THANKSGIVING THREE TIMES A YEAR


I’ve adopted a savant to facilitate making decisions. I don’t want to use the word hate, it’s useless, but this time I will, I hate making decisions. Whether to go out for dinner, or go to one of villages’ festivals, parades, or events, they rake up events during the winter to keep us off drugs. This weekend was a  village-wide Friday sale for shopping, the lighted tractor parade, and appetizers at all the shops in town. Sounded pleasurable and I’m proud of the village to induct us into a community of we care about you.  I didn’t go, but I did go out for Thanksgiving dinner in a restaurant I’d never been to, festive crowded, and the tempting buffet twinkled like the first time I’d seen decorated food. It’s been five years since I’ve gone out for Thanksgiving so the jubilee of food was a bit musical.  I ordered a glass of wine at the bar, the only customer as everyone had reserved tables for grandparents and children and the roar was melodious. My order to go would wait, the celebratory ambiance shattered my loneliness. The bartender, Jovida was like a lightbulb, she kept coming over to me maybe three times asking me polite questions, have you been here before, you must come on the weekends we have live music, while you’re having your wine can I bring you something from the buffet. I wondered if I’d be charged, she noticed my hesitation and said, No charge. So I choose smoked salmon, capers, onion, and horseradish. On m wish list if I’m allowed to eat in heaven, along with Gruyere cheese, tacos, salad, and croissants.  The bliss, was a sandwich of bustling eager activity, laughter, and the children.  I remember our family Thanksgiving when my parents were divorced and we went to Nana’s home in San Fernando Valley, through that old tunnel. My mother’s mother is full-flecked Irish so the dinner was grand, and she was a dedicated cooking slave.  She made mashed potatoes like I’ve never tasted since, and homemade pies, everything spiced with Nana’s kinship with making the family love her.

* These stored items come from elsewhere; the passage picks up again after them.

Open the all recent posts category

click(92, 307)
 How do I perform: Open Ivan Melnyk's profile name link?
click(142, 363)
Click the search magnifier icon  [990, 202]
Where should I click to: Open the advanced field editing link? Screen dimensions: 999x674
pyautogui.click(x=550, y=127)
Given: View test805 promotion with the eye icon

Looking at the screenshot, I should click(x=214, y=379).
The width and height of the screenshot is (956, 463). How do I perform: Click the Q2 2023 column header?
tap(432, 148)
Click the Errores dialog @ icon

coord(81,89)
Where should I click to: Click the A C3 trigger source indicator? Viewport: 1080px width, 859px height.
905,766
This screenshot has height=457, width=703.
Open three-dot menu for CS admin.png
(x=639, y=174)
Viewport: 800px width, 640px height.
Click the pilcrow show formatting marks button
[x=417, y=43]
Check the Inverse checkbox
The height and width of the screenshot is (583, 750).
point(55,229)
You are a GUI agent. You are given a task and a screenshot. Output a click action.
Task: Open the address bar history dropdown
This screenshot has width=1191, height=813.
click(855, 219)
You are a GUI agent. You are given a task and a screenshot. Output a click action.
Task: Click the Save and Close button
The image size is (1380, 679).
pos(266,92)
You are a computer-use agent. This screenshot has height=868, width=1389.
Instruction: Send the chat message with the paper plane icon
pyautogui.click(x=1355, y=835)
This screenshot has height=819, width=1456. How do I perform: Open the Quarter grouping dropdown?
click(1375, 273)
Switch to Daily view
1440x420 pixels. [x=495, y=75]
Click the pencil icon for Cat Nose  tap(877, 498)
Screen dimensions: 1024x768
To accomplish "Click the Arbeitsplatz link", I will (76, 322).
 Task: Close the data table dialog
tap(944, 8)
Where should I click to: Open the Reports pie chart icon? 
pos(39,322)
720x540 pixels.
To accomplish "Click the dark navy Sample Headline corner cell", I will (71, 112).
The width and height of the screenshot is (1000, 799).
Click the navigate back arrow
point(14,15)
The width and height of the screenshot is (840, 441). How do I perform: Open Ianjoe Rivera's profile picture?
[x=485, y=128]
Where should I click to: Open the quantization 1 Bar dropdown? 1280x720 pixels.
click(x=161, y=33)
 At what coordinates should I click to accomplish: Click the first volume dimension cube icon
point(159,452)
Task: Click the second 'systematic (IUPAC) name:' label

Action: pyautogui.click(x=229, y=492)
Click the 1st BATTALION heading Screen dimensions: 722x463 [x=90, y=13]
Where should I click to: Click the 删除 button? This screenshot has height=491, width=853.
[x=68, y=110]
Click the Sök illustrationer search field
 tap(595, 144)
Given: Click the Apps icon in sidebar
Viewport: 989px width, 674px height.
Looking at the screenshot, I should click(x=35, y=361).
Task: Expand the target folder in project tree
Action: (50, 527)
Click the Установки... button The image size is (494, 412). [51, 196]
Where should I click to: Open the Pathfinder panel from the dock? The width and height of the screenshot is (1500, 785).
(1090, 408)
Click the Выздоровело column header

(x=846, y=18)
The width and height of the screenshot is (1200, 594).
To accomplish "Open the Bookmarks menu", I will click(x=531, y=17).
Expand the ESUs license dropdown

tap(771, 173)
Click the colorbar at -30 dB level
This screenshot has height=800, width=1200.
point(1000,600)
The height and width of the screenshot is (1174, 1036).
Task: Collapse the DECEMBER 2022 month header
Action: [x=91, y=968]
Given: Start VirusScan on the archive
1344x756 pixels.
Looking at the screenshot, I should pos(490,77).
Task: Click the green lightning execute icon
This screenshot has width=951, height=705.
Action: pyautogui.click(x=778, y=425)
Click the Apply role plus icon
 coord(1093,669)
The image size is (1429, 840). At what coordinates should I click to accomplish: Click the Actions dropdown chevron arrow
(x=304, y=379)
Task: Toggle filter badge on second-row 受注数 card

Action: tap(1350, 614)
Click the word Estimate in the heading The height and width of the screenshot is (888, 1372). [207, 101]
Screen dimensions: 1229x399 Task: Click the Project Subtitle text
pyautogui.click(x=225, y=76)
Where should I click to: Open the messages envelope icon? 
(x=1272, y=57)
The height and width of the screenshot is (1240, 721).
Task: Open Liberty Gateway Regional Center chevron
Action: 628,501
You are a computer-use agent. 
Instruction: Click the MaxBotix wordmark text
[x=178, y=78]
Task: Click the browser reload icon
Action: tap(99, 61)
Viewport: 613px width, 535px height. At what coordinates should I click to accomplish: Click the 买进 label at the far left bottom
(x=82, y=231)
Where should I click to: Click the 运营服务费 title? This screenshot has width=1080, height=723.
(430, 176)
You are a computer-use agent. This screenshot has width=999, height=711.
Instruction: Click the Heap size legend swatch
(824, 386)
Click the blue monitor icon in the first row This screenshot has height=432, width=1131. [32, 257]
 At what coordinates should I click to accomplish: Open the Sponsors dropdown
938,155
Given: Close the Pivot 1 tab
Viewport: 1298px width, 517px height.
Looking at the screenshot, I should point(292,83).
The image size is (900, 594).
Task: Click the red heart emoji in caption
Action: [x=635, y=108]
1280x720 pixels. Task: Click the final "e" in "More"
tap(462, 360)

      I left the restaurant after an hour later with a jubilant bag of turkey, fixings, and pumpkin pie. I found my seat on the bedroom sofa, and watched, ‘ The Train’ with Burt Lancaster.  My thoughts were rested, abated for the whole evening, and then the next day, turkey revenge. I could not get out of bed, eat, or think. So I said to myself, it’s okay to do nothing and so I watched a romantic comedy, ‘ Cardboard Husband,’ with Norma Sherer and Robert Taylor, removed three-year-old lipstick and liners, shopped online without buying, saved for later my way of shopping. Then I threw the dice and I got seven. That is where my decisions are now made. If I don’t get a seven with seven throws, I don’t go out or make a decision. If I get it once- I’m on! It was a perfect day for thanks. I think we should have a Thanksgiving Holiday three or four times a year.